What is expected to appear by beating a paved sidewalk or the ground?
The bird hakusekirei or white wagtail found on the sidewalk along Inokashira-street in NISHIOGI.
This bird is characterized by a unique walking style; it walks, violently shaking its tail feathers up and down, and the scene looks as if it beat a stone or the ground, so it’s also called “stone beater” or “ground beater.”
In haiku, wagtail is a seasonal word for autumn.
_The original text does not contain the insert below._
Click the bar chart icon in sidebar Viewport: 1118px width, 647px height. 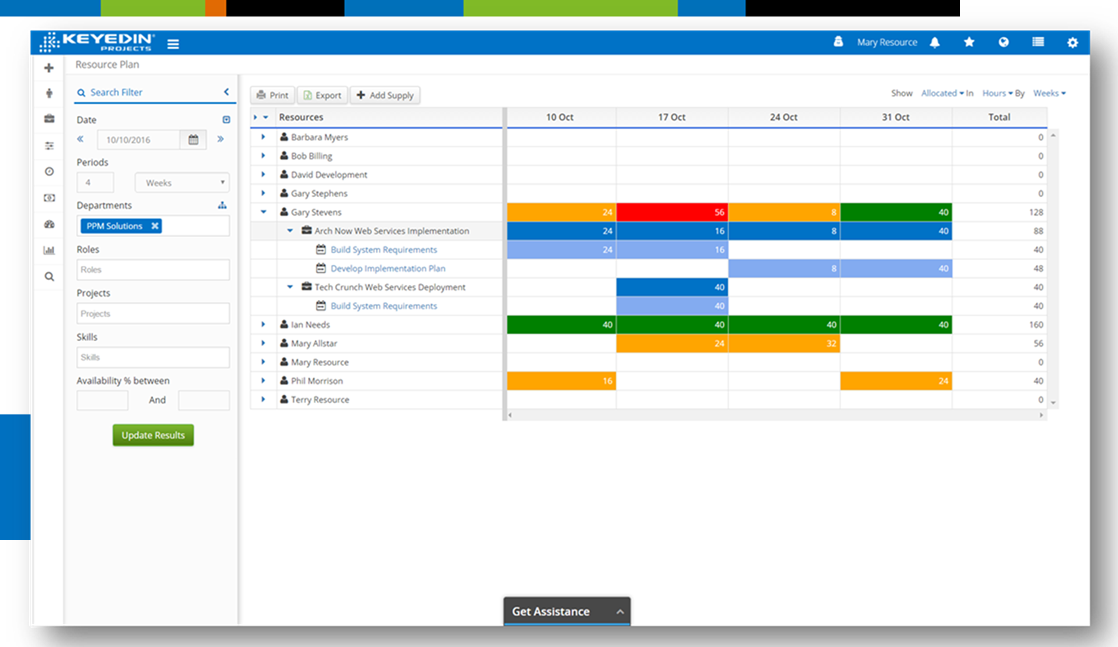coord(49,250)

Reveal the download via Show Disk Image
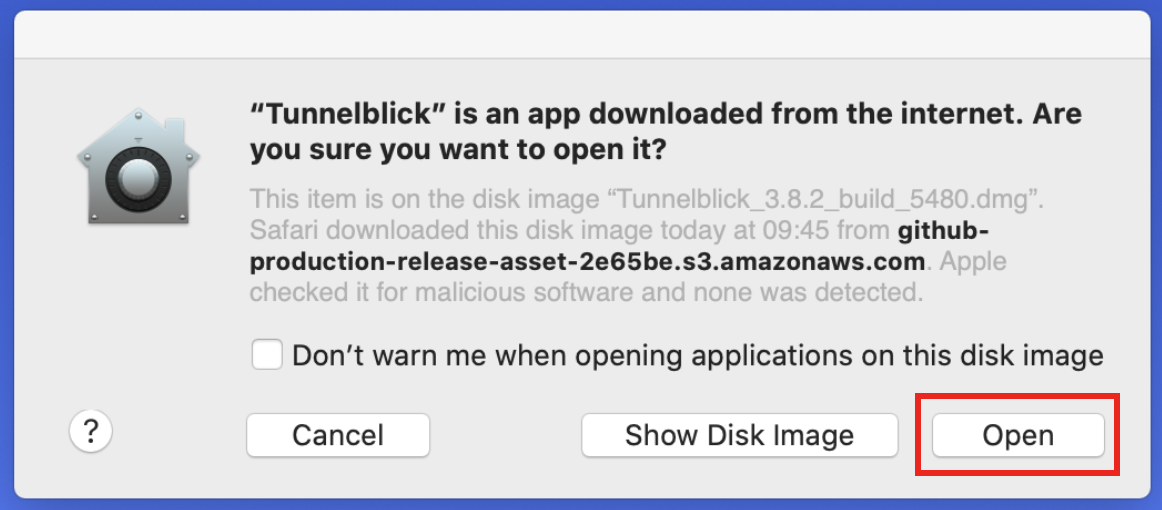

A well-known haiku poet, Kobayashi Issa composed the following comical poem.
Sekirei ga tataitemitaru kabochakana, which can tentatively be translated as “A wagtail is beating a pumpkin to check whether it is ripe enough.”
People often beat a watermelon with a hand to make sure that it becomes ripe: Issa must have got the same image, looking at a wagtail’s performance in that it had been checking the ripeness of the pumpkin with the tail feathers’ violent shaking.
石叩きの名手
この舗装された歩道や街路樹用の地面などを叩いて何がでてくるのだろうか?
井ノ頭通りに沿った西荻の歩道で出会ったハクセキレイ。
この鳥は、尾羽を上下に振りながら歩き、石や地面を叩くように見えることから「石叩き」とか「地叩き」とも呼ばれる。
俳句の世界では、「鶺鴒(せきれい)」は秋の季語とされ、小林一茶に次のようなユーモラスな句があります(南瓜のほうが秋の主季語)。
「鶺鴒がたたいて見たる南瓜かな」
人がスイカを手で叩いてその熟し具合を調べるように、鶺鴒が南瓜を尾羽で叩いて熟しているかどうか調べている、と一茶は感じたのではないでしょうか。